✔ 最佳答案
When deciding whether to accept or reject a single project, the NPV and IRR methods give identical recommendations because if the IRR is higher than the cost of capital, the NPV will automatically be positive.
However, in practical, a company has limited fund to develop or invest. It is the intention for the company to earn maximize cash flow from the investment. Therefore, the company will rank the potential projects.
For ranking competing projects, the NPV method is generally preferred over the IRR method. IRR method can give incorrect rankings, particularly when the projects are of different sizes, because it measures the rate of return rather than the absolute gain that each project offers the company. A high rate of return on a small project can be worth less than a lower rate of return on a big project.
Also, the IRR method can sometimes result in multiple internal rates of return, or sometimes it is not possible to find any IRR at all.
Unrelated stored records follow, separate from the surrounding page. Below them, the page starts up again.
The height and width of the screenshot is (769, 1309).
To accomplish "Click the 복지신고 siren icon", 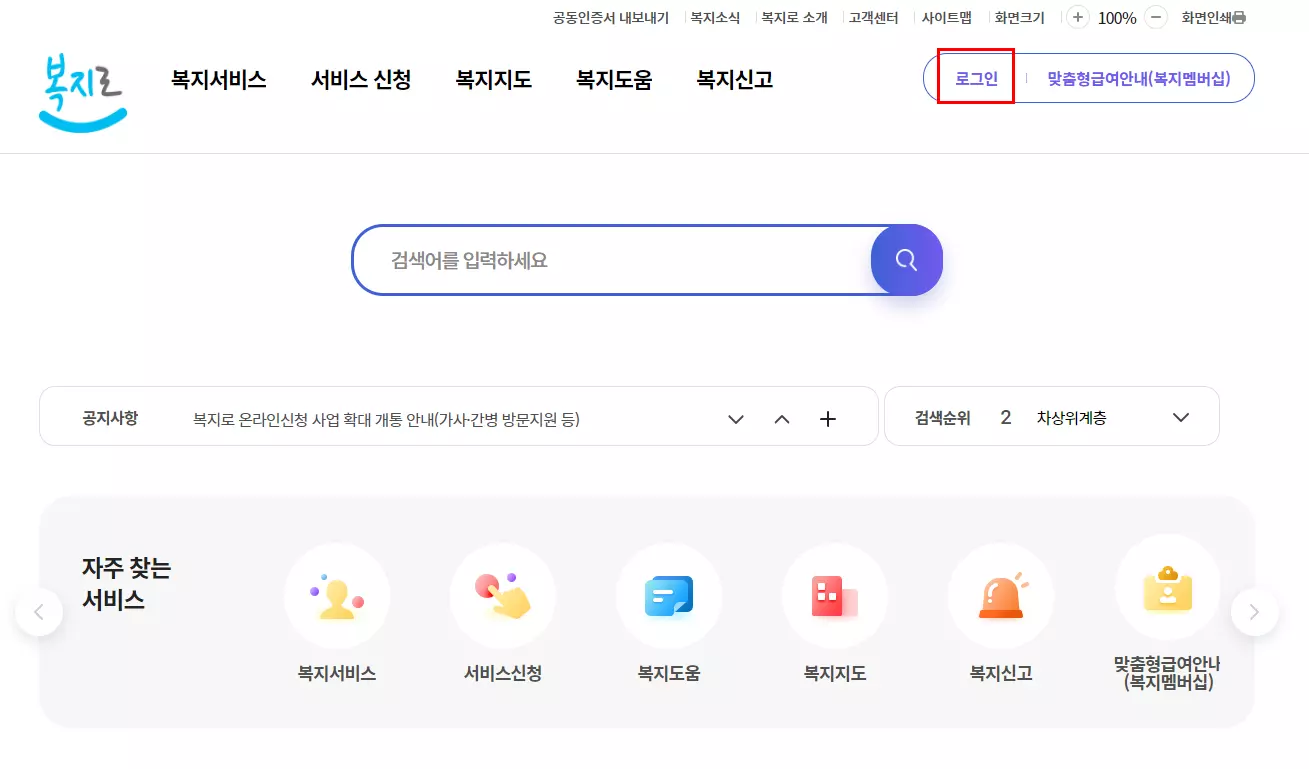I will (x=1001, y=596).
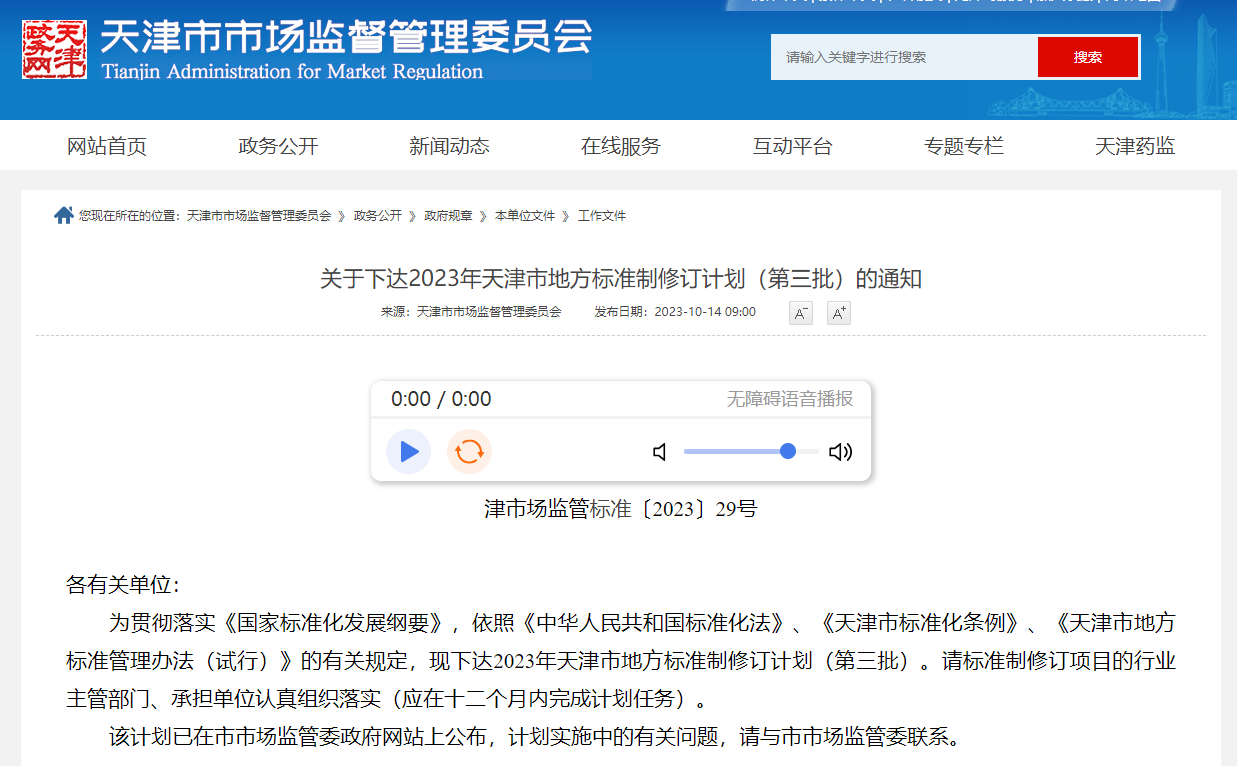Open the 网站首页 menu item
The image size is (1237, 766).
[107, 147]
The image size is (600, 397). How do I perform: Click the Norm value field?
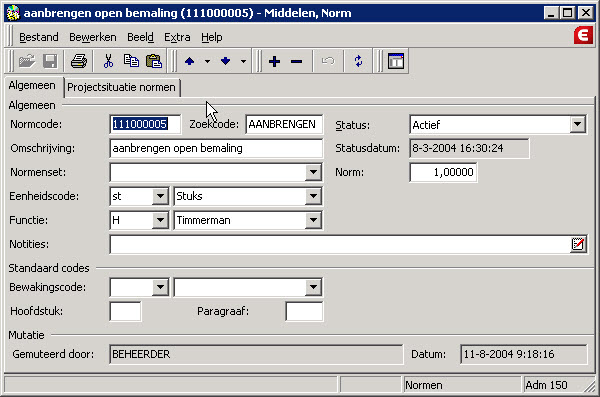pos(443,172)
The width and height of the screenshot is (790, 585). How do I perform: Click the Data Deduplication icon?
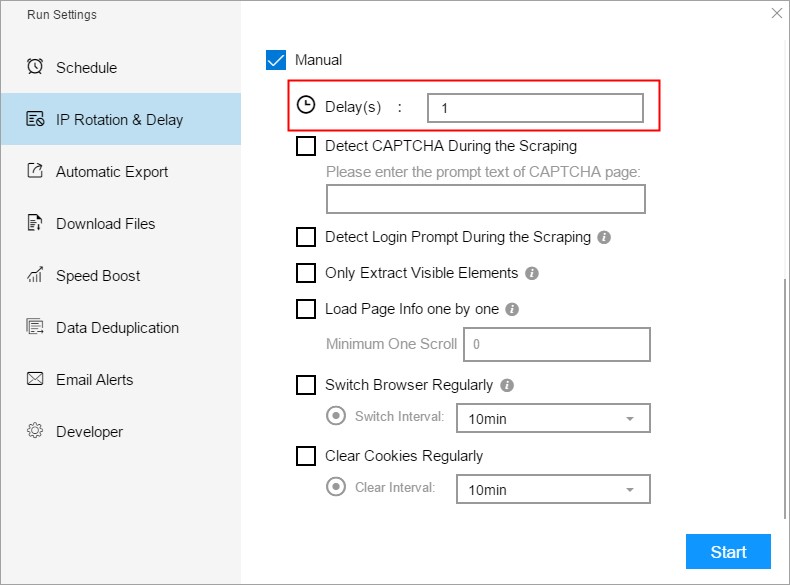35,327
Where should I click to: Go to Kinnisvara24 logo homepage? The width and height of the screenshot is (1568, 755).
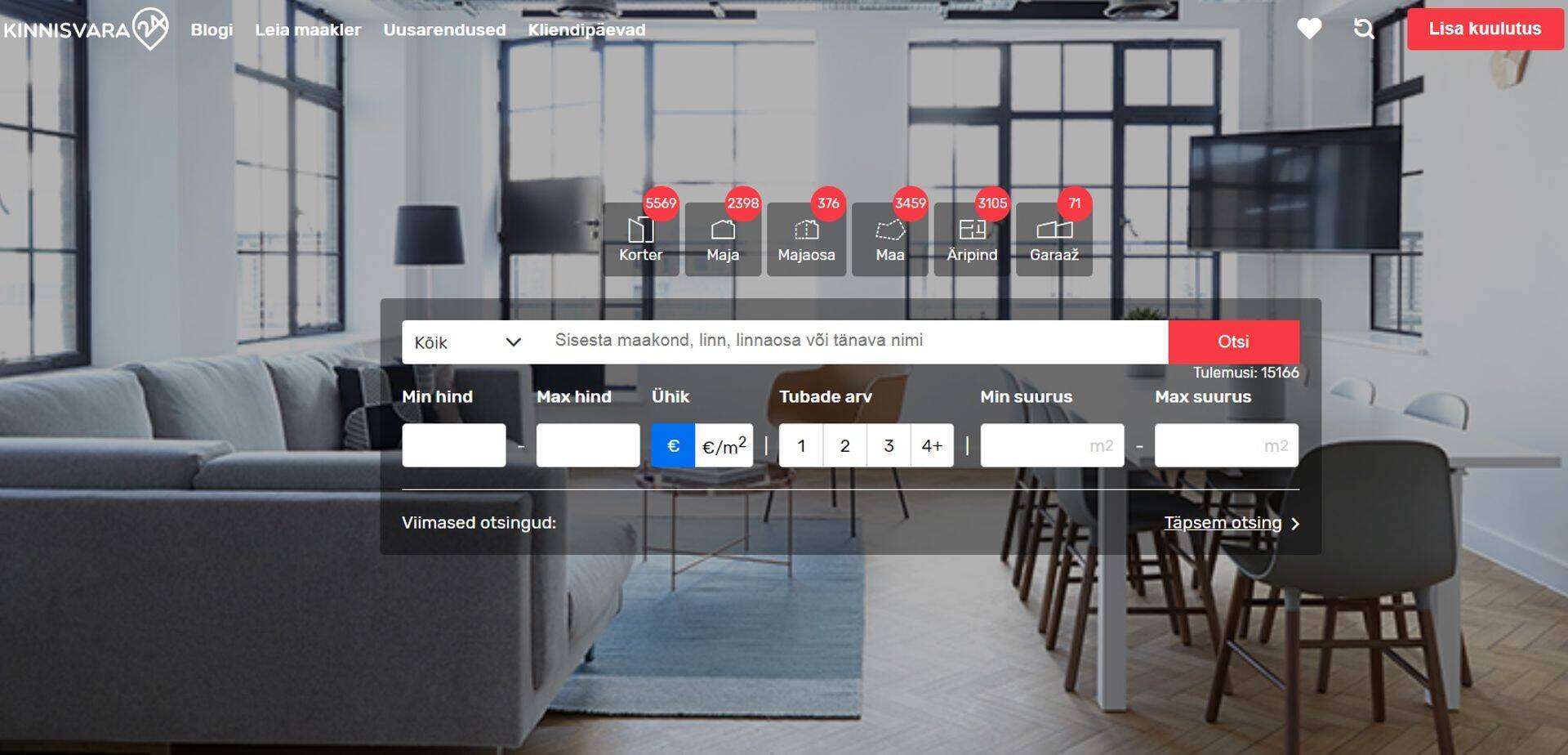85,29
For example, there are two potential projects with initial layout of $1 million. The company has $1 million available cash for investment and therefore only one project can be choose. Details of projects are as follows:
Year---Project 1----------Project 2
1-------0--------------------370,000
2-------200,000-----------370,000
3-------600,000-----------370,000
4-------900,000-----------370,000
NPV calculation (assume discount rate is 12%)
Year---Project 1----------Project 2
0-------(1,000,000)------(1,000,000)
1-------0-------------------330,410
2-------159,400----------294,890
3-------427,200----------263,440
4-------572,400----------235,320
NPV--159,000----------124,060
The NPV of project 1 is higher than that of project 2 and should be selected. However, if use IRR, the IRR of project 1 is 17% but the IRR of project 2 is 17.8%. Under IRR, project 2 is selected but the NPV is less than project 1. The Company cannot maximize its wealth.